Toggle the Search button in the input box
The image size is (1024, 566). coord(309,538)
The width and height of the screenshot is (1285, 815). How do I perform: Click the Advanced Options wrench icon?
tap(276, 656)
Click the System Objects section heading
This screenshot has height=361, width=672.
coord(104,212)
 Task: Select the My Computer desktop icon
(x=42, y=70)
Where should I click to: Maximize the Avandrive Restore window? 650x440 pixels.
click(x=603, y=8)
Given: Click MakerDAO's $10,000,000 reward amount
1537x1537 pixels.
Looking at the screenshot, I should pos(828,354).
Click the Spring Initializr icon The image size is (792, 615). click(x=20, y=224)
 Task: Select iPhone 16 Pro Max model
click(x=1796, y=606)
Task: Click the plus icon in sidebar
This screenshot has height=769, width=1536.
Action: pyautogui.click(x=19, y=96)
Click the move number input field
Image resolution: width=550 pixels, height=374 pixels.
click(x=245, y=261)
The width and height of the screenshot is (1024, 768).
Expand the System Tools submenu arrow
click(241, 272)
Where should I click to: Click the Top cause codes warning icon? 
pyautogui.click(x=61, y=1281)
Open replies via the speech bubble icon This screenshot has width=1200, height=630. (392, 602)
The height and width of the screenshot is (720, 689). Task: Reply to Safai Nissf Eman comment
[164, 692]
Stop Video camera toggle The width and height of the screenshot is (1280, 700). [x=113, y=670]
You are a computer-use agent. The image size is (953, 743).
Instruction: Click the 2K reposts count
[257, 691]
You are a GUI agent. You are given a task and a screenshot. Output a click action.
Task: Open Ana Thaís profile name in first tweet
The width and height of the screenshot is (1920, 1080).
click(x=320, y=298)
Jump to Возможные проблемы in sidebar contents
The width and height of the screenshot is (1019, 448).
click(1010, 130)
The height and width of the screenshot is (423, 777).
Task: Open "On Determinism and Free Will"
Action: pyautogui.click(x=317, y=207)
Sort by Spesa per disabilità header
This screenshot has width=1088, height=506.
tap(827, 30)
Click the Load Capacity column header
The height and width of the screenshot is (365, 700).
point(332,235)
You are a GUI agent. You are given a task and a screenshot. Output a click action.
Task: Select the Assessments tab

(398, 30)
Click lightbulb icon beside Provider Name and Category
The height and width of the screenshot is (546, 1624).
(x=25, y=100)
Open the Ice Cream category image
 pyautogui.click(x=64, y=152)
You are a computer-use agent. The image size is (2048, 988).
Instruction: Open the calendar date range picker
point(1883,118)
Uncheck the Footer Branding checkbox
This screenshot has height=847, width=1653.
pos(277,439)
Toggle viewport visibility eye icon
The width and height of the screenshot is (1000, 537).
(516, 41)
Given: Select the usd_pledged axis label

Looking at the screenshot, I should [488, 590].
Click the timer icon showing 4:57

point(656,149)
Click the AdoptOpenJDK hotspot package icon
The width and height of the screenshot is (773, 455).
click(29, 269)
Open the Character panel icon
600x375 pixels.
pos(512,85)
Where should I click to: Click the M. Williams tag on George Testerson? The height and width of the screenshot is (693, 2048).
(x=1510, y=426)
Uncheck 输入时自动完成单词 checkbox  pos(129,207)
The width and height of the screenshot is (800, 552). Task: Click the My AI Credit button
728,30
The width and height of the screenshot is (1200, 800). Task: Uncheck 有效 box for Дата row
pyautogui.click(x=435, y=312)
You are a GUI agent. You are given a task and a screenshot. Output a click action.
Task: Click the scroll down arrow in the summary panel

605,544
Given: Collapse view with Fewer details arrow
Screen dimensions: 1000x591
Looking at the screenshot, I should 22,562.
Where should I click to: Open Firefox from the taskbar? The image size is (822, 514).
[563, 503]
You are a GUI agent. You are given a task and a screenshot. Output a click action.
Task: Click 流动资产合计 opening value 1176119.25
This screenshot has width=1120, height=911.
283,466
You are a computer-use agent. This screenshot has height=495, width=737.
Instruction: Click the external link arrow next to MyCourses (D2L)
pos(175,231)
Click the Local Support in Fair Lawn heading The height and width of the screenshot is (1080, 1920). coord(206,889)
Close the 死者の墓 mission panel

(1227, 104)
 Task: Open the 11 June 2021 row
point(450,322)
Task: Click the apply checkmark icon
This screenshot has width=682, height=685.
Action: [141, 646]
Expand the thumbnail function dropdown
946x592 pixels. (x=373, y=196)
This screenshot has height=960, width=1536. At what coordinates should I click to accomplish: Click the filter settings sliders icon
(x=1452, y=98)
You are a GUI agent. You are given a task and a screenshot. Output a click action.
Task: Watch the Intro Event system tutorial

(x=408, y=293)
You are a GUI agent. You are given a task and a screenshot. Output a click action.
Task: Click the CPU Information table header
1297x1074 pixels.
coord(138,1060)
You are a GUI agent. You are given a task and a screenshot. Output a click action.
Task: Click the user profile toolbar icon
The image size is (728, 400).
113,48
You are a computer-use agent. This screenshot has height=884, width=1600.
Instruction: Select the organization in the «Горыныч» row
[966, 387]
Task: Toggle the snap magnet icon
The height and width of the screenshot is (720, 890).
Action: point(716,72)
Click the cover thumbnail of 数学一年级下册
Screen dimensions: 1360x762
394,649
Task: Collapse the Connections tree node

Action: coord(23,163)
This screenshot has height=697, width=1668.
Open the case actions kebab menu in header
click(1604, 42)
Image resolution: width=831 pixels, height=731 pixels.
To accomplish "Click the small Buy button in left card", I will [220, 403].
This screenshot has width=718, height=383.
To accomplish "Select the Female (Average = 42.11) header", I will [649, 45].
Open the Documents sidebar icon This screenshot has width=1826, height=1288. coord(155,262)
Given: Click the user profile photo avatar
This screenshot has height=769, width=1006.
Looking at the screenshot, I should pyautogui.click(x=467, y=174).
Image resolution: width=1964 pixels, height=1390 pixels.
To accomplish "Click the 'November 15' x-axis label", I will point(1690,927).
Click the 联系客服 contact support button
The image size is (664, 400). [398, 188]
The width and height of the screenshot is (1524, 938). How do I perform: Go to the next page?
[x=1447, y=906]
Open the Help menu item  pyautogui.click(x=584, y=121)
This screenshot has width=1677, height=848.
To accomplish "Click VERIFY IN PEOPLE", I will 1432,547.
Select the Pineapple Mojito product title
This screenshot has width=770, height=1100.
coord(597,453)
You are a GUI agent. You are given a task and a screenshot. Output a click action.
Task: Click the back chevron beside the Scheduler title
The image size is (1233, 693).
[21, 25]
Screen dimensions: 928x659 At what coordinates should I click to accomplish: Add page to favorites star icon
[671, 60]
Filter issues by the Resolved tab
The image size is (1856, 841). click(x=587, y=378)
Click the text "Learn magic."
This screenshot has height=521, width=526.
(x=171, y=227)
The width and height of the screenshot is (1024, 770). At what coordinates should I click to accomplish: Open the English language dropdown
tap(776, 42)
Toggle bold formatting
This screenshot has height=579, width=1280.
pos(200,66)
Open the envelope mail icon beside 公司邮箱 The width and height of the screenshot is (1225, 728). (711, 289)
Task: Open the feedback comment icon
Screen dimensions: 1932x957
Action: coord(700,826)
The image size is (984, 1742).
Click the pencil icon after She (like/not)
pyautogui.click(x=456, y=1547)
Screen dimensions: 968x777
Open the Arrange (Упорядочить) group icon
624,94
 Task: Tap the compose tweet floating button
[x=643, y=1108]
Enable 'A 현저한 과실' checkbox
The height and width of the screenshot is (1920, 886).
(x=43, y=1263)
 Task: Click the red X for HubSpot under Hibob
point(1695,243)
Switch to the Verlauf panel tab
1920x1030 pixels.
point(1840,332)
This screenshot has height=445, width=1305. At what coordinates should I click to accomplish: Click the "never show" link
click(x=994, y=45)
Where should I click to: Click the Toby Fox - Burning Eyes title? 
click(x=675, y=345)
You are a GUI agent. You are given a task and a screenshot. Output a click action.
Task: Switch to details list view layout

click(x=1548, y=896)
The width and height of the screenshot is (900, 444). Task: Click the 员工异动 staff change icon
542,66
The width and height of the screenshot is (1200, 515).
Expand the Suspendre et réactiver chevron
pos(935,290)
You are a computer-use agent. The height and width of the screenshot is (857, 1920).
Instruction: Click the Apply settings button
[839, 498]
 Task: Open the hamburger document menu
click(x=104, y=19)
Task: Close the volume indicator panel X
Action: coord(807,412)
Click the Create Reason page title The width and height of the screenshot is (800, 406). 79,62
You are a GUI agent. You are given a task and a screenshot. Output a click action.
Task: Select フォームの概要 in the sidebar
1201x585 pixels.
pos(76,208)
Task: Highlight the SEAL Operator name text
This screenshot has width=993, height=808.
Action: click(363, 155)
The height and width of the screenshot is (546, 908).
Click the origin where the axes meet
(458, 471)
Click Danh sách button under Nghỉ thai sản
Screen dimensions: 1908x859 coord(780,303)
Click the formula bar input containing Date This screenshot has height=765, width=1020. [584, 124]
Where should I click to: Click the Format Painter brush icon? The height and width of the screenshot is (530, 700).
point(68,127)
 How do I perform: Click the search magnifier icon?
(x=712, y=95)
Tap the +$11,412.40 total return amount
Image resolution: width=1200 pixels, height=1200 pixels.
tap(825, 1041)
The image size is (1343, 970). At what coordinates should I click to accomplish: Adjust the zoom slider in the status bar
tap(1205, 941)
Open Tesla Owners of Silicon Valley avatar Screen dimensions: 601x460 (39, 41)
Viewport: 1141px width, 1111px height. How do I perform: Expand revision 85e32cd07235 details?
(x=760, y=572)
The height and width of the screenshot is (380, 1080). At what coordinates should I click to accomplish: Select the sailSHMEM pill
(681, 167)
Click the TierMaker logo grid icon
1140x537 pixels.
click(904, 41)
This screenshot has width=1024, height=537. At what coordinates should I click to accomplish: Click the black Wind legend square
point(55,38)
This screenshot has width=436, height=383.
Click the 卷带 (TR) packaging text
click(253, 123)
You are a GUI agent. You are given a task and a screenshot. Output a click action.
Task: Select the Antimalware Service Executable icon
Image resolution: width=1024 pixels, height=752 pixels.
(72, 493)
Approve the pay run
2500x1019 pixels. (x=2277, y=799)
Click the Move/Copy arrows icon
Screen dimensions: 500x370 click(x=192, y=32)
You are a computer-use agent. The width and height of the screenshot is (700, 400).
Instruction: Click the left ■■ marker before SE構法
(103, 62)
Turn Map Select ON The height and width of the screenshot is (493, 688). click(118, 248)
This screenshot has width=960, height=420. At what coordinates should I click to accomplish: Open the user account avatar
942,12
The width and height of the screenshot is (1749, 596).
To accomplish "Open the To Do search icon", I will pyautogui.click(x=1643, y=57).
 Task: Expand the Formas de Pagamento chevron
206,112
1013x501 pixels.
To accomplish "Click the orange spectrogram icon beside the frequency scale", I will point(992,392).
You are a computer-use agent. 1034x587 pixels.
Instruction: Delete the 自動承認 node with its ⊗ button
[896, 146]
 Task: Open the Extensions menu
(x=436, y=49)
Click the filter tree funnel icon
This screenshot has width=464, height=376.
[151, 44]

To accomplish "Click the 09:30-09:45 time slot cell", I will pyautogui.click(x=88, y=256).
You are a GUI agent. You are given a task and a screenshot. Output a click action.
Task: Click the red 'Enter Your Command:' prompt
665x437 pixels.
********
» WORK ORDER: Look through the listing, and copy each line in which the string "profile" turns up.

» RESPONSE FOR THIS EXERCISE:
Task: Open Ana Thaís profile name in first tweet
Task: Click the user profile toolbar icon
Given: Click the user profile photo avatar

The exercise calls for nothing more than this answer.